#### Text segment ####
At a MINIMUM every home should have at least one working smoke alarm. Ideally, you should have smoke alarms inside each bedroom, and one on every floor of the home.
A smoke alarm is inexpensive protection for you and your family. A working smoke alarm can double your chances of survival.
Test it monthly, keep it free of dust and replace the battery at least once a year.
Smoke alarms themselves should be replaced after ten years of service, or as recommended by the manufacturer.
Prevent Electrical Fires
- Never overload circuits or extension cords. Do not place cords and wires under rugs, over nails or in high-traffic areas. Immediately shut off and unplug appliances that sputter, spark or emit an unusual smell. Have them professionally repaired or replaced.
Use Appliances Wisely
- When using appliances, always follow the manufacturer's safety precautions. Overheating, unusual smells, shorts and sparks are all warning signs that appliances need to be shut off, then replaced or repaired. Unplug appliances when not in use. Use safety caps to cover all unused outlets, especially if there are small children in the home.
- Portable heaters need their space. Keep anything combustible at least three feet away.
#### Data extract ####
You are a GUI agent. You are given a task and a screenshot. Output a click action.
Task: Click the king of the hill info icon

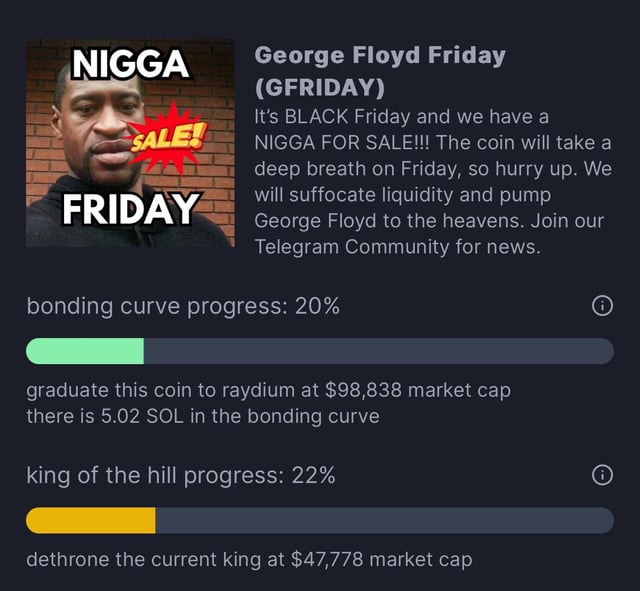click(602, 476)
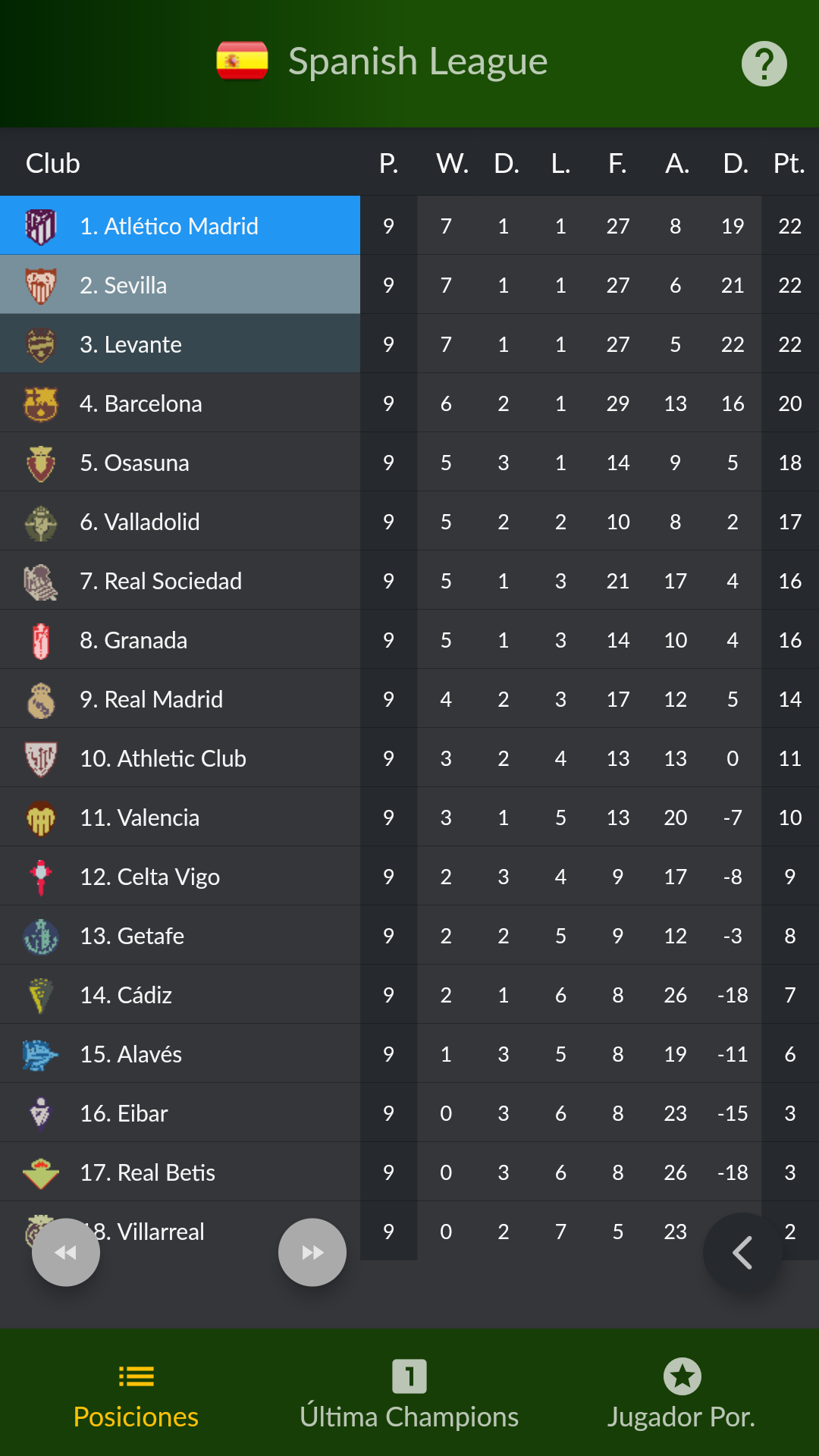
####
Work to complete →
(1) Answer these from the fire safety text:
(a) How often should a smoke alarm be tested?
(b) After how many years of service should smoke alarms be replaced?
(c) How far from a portable heater should anything combustible be kept?
(2) Copy the fire safety text word for word, starting at "Smoke alarms themselves" and ending at "three feet away.".

Outputs in order →
(1)
(a) Monthly.
(b) After ten years, or as recommended by the manufacturer.
(c) At least three feet away.

(2)
Smoke alarms themselves should be replaced after ten years of service, or as recommended by the manufacturer.
Prevent Electrical Fires
- Never overload circuits or extension cords. Do not place cords and wires under rugs, over nails or in high-traffic areas. Immediately shut off and unplug appliances that sputter, spark or emit an unusual smell. Have them professionally repaired or replaced.
Use Appliances Wisely
- When using appliances, always follow the manufacturer's safety precautions. Overheating, unusual smells, shorts and sparks are all warning signs that appliances need to be shut off, then replaced or repaired. Unplug appliances when not in use. Use safety caps to cover all unused outlets, especially if there are small children in the home.
- Portable heaters need their space. Keep anything combustible at least three feet away.